ASSIGNMENT:
Work out how many lines of the listing below hold the word "agent", and give that number only.

** ENTRIES PROVIDED follows **

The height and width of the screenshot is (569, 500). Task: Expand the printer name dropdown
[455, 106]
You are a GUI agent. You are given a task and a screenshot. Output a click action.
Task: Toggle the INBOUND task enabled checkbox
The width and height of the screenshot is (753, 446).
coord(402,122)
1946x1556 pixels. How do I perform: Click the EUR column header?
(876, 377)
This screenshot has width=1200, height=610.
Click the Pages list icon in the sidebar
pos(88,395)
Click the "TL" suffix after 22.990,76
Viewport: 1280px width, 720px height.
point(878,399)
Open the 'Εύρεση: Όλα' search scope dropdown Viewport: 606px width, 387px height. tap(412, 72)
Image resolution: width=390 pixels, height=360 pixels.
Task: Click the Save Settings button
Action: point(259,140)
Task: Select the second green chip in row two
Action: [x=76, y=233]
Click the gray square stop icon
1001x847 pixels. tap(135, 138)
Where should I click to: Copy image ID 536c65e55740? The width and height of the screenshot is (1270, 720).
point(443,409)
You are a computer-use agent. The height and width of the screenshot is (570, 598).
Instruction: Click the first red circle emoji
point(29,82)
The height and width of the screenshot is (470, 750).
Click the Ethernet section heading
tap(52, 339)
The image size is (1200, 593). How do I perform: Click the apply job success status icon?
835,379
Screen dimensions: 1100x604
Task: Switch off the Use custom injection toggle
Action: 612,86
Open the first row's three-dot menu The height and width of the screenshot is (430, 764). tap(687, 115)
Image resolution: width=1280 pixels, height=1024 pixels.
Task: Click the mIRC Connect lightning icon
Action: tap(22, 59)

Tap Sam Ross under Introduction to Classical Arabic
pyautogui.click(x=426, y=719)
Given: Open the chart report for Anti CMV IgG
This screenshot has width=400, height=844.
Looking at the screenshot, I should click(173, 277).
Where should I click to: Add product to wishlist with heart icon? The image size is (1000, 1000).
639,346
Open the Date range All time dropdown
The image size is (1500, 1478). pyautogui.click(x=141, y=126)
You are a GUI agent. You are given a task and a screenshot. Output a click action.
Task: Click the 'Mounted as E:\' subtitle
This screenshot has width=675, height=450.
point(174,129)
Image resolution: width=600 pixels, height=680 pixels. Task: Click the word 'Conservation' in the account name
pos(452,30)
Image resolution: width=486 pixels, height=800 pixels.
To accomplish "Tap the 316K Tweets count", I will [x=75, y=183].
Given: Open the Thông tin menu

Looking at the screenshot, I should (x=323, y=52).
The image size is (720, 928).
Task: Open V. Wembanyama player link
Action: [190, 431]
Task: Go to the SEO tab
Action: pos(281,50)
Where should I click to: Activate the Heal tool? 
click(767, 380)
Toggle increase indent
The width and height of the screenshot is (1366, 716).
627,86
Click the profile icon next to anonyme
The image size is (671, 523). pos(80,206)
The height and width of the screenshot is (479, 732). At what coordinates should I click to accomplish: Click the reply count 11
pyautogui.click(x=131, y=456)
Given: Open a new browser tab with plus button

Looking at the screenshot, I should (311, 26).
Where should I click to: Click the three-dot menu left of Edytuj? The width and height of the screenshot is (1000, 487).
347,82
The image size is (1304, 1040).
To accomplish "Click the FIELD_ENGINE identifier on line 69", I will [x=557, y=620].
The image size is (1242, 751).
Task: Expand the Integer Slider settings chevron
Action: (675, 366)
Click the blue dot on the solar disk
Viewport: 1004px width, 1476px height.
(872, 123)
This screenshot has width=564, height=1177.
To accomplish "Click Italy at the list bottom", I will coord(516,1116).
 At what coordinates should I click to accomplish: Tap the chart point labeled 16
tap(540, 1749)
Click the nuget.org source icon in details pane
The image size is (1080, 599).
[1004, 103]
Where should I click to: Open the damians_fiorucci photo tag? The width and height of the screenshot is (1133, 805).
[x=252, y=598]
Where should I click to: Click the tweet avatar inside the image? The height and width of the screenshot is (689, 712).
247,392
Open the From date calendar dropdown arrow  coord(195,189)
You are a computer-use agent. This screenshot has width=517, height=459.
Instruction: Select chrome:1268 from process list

** End of ENTRIES PROVIDED **

OUTPUT BELOW:
4